====== DATA FOR THE TASK

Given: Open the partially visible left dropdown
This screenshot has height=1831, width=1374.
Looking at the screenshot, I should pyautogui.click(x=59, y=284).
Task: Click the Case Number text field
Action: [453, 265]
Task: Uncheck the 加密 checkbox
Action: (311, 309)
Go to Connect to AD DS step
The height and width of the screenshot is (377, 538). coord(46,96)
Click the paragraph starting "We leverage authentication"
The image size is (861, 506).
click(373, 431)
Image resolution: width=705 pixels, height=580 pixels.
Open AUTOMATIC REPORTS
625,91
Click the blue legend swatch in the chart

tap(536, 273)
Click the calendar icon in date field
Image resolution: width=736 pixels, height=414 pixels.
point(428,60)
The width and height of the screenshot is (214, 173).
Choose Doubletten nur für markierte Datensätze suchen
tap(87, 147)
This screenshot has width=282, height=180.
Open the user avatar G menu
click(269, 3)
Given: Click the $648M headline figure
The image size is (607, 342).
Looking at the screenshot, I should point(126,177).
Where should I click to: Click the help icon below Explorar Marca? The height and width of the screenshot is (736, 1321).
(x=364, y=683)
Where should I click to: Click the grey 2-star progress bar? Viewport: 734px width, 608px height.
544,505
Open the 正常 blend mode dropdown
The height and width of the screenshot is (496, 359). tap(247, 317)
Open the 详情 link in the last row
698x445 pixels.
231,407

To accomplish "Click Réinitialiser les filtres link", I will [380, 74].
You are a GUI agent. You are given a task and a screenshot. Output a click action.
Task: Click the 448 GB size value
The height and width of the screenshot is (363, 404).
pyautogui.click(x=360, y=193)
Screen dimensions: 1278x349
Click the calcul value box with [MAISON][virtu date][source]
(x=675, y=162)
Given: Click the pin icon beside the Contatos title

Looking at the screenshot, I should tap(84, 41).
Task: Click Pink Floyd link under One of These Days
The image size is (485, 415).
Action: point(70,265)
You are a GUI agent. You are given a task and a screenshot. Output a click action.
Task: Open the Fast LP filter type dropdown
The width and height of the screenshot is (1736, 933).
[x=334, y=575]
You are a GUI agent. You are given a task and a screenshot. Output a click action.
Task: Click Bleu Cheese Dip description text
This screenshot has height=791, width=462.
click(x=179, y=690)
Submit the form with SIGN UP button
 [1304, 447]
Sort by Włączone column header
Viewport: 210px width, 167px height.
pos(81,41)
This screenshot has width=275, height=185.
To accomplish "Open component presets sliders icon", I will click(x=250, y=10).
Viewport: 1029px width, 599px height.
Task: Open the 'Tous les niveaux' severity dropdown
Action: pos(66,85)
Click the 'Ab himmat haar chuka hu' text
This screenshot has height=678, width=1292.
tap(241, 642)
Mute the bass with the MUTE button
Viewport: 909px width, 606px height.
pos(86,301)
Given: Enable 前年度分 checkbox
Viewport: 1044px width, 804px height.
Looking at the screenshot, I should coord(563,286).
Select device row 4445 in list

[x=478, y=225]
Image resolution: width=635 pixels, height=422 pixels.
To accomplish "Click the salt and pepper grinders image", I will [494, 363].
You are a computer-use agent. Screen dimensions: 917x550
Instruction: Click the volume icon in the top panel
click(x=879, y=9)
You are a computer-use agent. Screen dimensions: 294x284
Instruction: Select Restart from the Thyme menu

============

• _YOUR GOAL_: What must be transcribed is the run of lines from the one containing "Image resolution: width=635" to the last line of the data above, inclusive, and only that.

• _RESULT BELOW_:
Image resolution: width=635 pixels, height=422 pixels.
To accomplish "Click the salt and pepper grinders image", I will [494, 363].
You are a computer-use agent. Screen dimensions: 917x550
Instruction: Click the volume icon in the top panel
click(x=879, y=9)
You are a computer-use agent. Screen dimensions: 294x284
Instruction: Select Restart from the Thyme menu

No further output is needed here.